Neither Bertrand nor Landry were sure about the details but were expecting to meet with ministry officials within weeks to discuss various options to finalize a financing strategy before proceeding to tender and getting construction underway.

“Hopefully, we’ll be doing that within the next few weeks...it will be concluded within three to four weeks and we’ll go to tender soon afterward,” says Landry. “Our tender documents are ready to go. If we could, we could go next week.”

The project’s funding breakdown is a 70/30 split between the province and the community.

North Bay is responsible for a local share of $40 million, about $18 million of which was fundraised through a national award-winning campaign by the hospital foundation.

The municipal share of $17.5 million includes contributions from the City of North Bay and its surrounding communities.

Bertrand says the project is expected to create a major economic impact in the city, creating 400 construction jobs over a 30- to 36-month period along with a longer sustainable economic spinoff with 178 new hospital jobs. Already a top local employer, North Bay General Hospital employs 1,100 people.

The net economic impact from the health centre generated through payroll is estimated at $18 million annually.

Bertrand does not expect there will be a major shortfall in finding skilled construction labour.

With Weyerhaeuser closing their mill in Sturgeon Falls, he says there are many tradespeople available.

“The surrounding communities are absolutely ecstatic to hear that this is a go because it will create economic input in the North Bay and West Nipissing area. It’s going to provide a big boost to the (various) municipalities in the area.”

Landry has talked to some leading Ontario contractors.

“A project of this magnitude will reach out to involve as many trades as are available in this area,” he says, adding contractors are scouring the marketplace to identify available labour pools.

Landry attended the April opening of Parry Sound’s new hospital. He says many of the tradespeople there came from Northern Ontario and as far north as Timmins.

“That tells us there’s a good labour pool and we can get this project to tender real soon to secure those trades in this region.”

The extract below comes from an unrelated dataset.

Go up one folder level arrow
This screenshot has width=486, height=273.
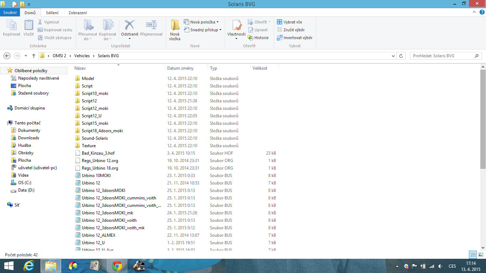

Landry says the hospital will not impose any restrictions upon general contractors that a certain percentage of work must be done by local labour.

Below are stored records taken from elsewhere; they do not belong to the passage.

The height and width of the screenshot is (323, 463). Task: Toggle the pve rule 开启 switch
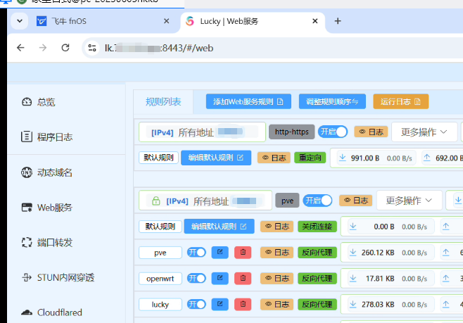click(x=317, y=201)
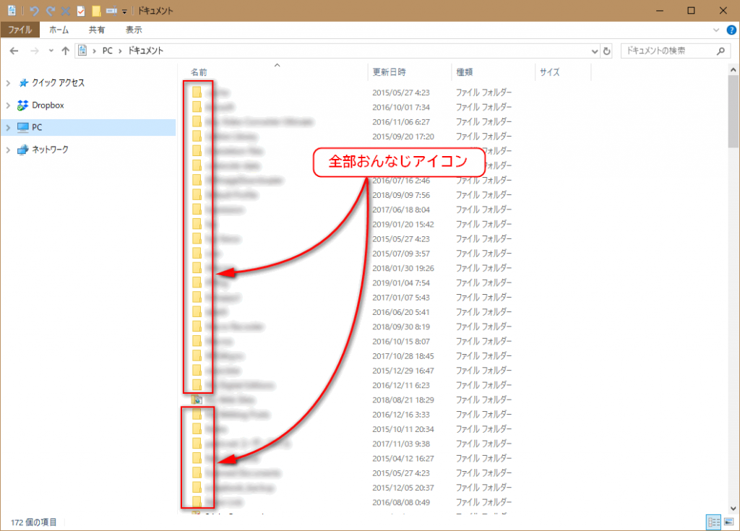Navigate back using the back arrow
This screenshot has height=531, width=740.
(x=14, y=51)
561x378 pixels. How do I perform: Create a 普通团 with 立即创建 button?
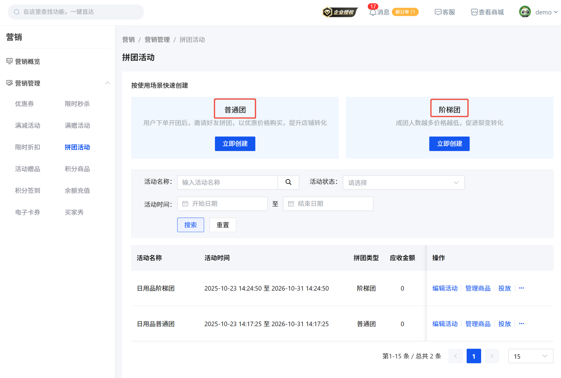tap(235, 144)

“That has been done in other communities and it has impacted upon the cost of the project.”

Landry says he would prefer to let market forces work, and allow contractors to assemble the human resources they need to build the project.

“Hopefully, we’ll have very open and very competitive forces at work to deliver the best possible price for the project.”

While the financial and labour groundwork is being worked on, much of the preparation work at the site is ready to go.

A four-lane access has been completed, including light standards, while some pre-loading work has been done at the site to compress the clay and drive the groundwater out.

Landry says being able to go with a traditional ground-floor slab, as opposed to engineered structural slab, provides a tremendous amount of savings and offers greater flexibility to make future infrastructure changes.

About $10 million in road, sidewalk, water and sewer upgrades will be installed to service the hospital and future development in North Bay’s west end.

Through a cost-sharing agreement, the city will pay the bulk of those upgrades ($7.1 million), with the remainder ($2.9 million) picked up by the hospital and mental health centre.

Landry says the upgrades are an improvement for North Bay’s under-serviced west end. The city has future plans to develop parcels of land around the hospital for multi-use commercial and housing developments, especially south of the highway across from the new hospital.